大手町のランダムウォーカー氏の著書『会計クイズを解くだけで財務3表がわかる 世界一楽しい決算書の読み方[実践編]』から一部抜粋してお届けします。
1回目:東武鉄道がスカイツリーを建設した「納得の理由」(9月8日配信)
2回目:コロナ禍でも黒字を維持したのは王将か、日高屋か(9月13日配信)

時系列分析で「儲けのカラクリ」が見えてくる

今回分析する企業は、「マリオ」や「ポケモン」等で世界的に有名なゲーム会社である任天堂です。コロナ禍であらためてその存在感を示した同社ですが、「つねに順調だったのか」といえば、そうではありません。時系列で数字を見ながら、任天堂のビジネスの特徴と傾向を一緒に追っていきましょう。今回のテーマは長くなりますので、第3回と第4回の2回に分けて解説していきます。

それでは、恒例となりましたが、まずは簡単なクイズに挑戦していただきましょう。

Q. 任天堂の最新決算はどちらでしょう?

※任天堂の2012年3月期、2021年3月期の有価証券報告書をもとに作成/出典:『会計クイズを解くだけで財務3表がわかる 世界一楽しい決算書の読み方[実践編]』

これは任天堂の2012年3月期と2021年3月期の決算数値を並べたものですが、どちらが2021年の任天堂の決算数値だと思いますか? 一緒に考えていきましょう。

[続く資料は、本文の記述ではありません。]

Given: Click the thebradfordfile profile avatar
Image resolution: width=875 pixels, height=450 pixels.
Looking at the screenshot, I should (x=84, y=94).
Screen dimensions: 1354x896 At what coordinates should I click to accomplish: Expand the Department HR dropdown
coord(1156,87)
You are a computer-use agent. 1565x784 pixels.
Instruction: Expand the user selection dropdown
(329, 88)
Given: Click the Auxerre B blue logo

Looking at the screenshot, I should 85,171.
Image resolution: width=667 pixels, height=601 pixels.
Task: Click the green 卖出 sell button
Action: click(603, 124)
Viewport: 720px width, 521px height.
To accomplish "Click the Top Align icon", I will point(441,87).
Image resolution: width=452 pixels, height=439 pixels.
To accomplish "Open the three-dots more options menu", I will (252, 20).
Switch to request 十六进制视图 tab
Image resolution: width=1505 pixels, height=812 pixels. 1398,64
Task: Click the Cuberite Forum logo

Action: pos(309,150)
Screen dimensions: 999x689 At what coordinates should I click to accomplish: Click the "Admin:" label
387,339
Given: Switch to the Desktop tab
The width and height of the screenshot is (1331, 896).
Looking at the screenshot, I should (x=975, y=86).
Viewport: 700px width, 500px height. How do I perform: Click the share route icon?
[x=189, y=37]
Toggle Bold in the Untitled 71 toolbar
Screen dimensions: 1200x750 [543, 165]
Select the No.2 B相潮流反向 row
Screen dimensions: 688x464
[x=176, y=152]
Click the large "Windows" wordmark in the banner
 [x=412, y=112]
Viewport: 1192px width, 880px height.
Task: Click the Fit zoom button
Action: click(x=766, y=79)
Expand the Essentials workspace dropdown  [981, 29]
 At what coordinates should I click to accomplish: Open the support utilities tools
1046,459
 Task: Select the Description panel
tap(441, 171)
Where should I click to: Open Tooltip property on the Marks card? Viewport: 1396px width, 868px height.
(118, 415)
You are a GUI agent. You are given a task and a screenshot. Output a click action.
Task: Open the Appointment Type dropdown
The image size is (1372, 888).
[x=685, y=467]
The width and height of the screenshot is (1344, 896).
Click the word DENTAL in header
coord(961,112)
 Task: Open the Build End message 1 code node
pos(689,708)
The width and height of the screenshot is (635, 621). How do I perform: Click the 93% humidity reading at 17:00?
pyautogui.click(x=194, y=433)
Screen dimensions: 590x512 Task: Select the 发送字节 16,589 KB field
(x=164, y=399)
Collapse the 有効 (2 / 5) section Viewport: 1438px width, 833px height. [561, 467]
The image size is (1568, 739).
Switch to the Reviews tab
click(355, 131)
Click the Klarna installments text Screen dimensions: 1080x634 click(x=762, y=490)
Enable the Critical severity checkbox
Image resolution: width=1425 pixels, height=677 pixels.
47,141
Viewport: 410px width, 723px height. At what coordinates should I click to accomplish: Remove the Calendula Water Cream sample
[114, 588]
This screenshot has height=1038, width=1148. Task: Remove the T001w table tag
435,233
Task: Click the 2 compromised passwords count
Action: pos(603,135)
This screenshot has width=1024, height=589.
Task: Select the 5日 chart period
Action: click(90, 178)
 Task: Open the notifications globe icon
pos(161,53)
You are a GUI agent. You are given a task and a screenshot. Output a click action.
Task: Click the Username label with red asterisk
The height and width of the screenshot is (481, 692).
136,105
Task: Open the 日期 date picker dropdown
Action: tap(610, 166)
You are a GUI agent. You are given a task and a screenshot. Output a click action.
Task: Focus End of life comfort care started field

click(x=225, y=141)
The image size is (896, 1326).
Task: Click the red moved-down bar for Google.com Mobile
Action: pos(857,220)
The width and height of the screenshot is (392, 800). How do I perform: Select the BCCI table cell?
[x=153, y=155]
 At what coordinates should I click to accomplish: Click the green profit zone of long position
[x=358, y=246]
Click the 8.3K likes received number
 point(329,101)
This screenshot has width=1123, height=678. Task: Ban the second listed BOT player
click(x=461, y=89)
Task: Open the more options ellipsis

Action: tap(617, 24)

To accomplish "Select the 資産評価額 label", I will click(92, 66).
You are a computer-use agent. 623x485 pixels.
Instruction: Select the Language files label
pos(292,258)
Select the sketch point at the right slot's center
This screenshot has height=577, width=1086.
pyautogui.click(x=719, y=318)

任天堂といえば、「スーパーマリオ」や「ポケットモンスター」のようなゲームソフトで有名ですが、ニンテンドーDSやNintendo Switchなどのハードも製造しており、そのコンテンツ力からつねに好業績であるというイメージを持たれている方も多いかもしれません。実はそんな任天堂にも赤字の年があったことが、ここからは読み取れますね。